SUPPLIED MATERIAL —
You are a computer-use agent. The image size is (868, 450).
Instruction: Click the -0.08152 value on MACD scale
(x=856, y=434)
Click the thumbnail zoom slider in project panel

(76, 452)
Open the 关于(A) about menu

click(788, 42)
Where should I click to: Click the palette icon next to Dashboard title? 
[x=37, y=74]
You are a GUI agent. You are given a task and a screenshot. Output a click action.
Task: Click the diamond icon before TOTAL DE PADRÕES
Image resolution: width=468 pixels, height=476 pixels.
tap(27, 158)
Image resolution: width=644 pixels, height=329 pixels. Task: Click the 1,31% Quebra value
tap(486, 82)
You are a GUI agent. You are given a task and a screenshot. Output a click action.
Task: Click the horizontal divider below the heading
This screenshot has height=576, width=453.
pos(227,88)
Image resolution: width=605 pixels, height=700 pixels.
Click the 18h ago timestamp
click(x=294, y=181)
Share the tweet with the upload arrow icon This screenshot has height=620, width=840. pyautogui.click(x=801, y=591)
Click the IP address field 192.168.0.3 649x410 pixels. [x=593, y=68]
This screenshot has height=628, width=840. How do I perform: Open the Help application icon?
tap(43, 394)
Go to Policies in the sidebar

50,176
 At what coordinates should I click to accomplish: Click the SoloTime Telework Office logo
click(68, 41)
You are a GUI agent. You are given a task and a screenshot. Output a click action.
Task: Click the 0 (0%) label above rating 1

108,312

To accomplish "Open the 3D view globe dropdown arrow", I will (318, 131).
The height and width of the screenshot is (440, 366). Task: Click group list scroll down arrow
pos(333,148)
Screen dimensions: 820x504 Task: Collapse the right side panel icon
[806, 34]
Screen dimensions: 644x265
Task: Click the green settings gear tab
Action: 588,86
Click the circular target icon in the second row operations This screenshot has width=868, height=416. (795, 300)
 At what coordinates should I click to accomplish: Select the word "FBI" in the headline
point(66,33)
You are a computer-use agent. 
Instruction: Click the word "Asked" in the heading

PROBLEM — A faithful copy of every record is required; output it in full.

YOUR RESPONSE —
You are a computer-use agent. The image size is (868, 450).
Instruction: Click the -0.08152 value on MACD scale
(x=856, y=434)
Click the thumbnail zoom slider in project panel

(76, 452)
Open the 关于(A) about menu

click(788, 42)
Where should I click to: Click the palette icon next to Dashboard title? 
[x=37, y=74]
You are a GUI agent. You are given a task and a screenshot. Output a click action.
Task: Click the diamond icon before TOTAL DE PADRÕES
Image resolution: width=468 pixels, height=476 pixels.
tap(27, 158)
Image resolution: width=644 pixels, height=329 pixels. Task: Click the 1,31% Quebra value
tap(486, 82)
You are a GUI agent. You are given a task and a screenshot. Output a click action.
Task: Click the horizontal divider below the heading
This screenshot has height=576, width=453.
pos(227,88)
Image resolution: width=605 pixels, height=700 pixels.
Click the 18h ago timestamp
click(x=294, y=181)
Share the tweet with the upload arrow icon This screenshot has height=620, width=840. pyautogui.click(x=801, y=591)
Click the IP address field 192.168.0.3 649x410 pixels. [x=593, y=68]
This screenshot has height=628, width=840. How do I perform: Open the Help application icon?
tap(43, 394)
Go to Policies in the sidebar

50,176
 At what coordinates should I click to accomplish: Click the SoloTime Telework Office logo
click(68, 41)
You are a GUI agent. You are given a task and a screenshot. Output a click action.
Task: Click the 0 (0%) label above rating 1

108,312

To accomplish "Open the 3D view globe dropdown arrow", I will (318, 131).
The height and width of the screenshot is (440, 366). Task: Click group list scroll down arrow
pos(333,148)
Screen dimensions: 820x504 Task: Collapse the right side panel icon
[806, 34]
Screen dimensions: 644x265
Task: Click the green settings gear tab
Action: 588,86
Click the circular target icon in the second row operations This screenshot has width=868, height=416. (795, 300)
 At what coordinates should I click to accomplish: Select the word "FBI" in the headline
point(66,33)
You are a computer-use agent. 
Instruction: Click the word "Asked" in the heading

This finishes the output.